In the Dudley Group of Hospitals, report investigators, the rheumatology team negotiated with commissioners to share in the cost savings produced by a switch to the biosimilar from the reference etanercept.1 In total, 160 of the 194 patients receiving etanercept were switched, and the first 50 patients who undertook the switch were followed up for 6 months as part of an audit.

The 50 patients audited included 32 patients with rheumatoid arthritis (RA), 15 patients with ankylosing spondylitis (AS), and 3 patients with psoriatic arthritis (PsA). The investigators found no clinically significant change in disease activity score in a count of 28 joints in the patients with RA, or in the Bath AS Disease Activity Index in patients with AS. Among the 3 patients with PsA, 2 had no change in symptoms, and 1 showed improvement in tender and swollen joint count.

At 6 months after switching, 84% of patients continued on the biosimilar. Of those who discontinued, 4 stopped after an adverse event, 3 discontinued treatment for inefficacy, and 1 discontinued after developing a contraindication.

Switching to the biosimilar led to a potential annual savings of £660,000 (approximately $855,400), which the department used to fund additional staff. “Our audit found Benepali to be as safe and effective as Enbrel and has demonstrated a positive experience with biosimilar switching,” wrote the authors.

However, in another area of the United Kingdom, investigators report that “a significant proportion of patients” failed a switch to the biosimilar.2

In Croyden Health Services, 168 patients were switched to biosimilar etanercept, producing a savings for the system of £200,000 (approximately $256,872).
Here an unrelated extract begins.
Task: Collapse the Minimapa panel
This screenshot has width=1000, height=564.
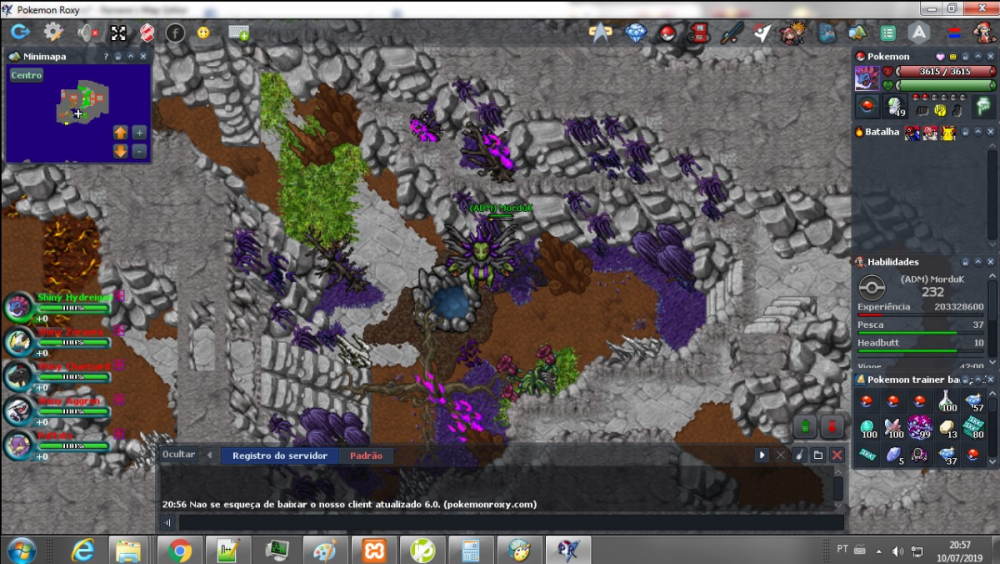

However, of those who switched, 11% (n = 18) have switched back to the reference product. The reasons for switching were lack of efficacy (7%) and intolerance (4%). Painful injections, injection-site reactions, and headache were most commonly reported. Among those who switched back to the originator drug because of loss of efficacy, 92% have shown improvement after 3 months.

“These results demonstrate the complexity of biologic therapies and the need for careful assessment and monitoring of those patients switched from an originator biologic to a biosimilar,” concluded the investigators.

References
1. Ma J, Petford S, Jones L, Douglas K, John H. Audit of the clinical efficacy and safety of etanercept biosimilar to its reference product in patients with inflammatory arthritis: experience from a district general hospital in the United Kingdom [published online April 25, 2018]. Rheumatology. doi: 10.1093/rheumatology/key075.288.

2. Patel D, JA Tazeen, Levy S, Rajak R, Sathananthan R, Horwood N. Analysis of rheumatoid arthritis patients who failed the switch from originator etanercept to biosimilar etanercept in Croydon [published online April 25, 2018]. Rheumatology. doi: 10.1093/rheumatology/key075.596.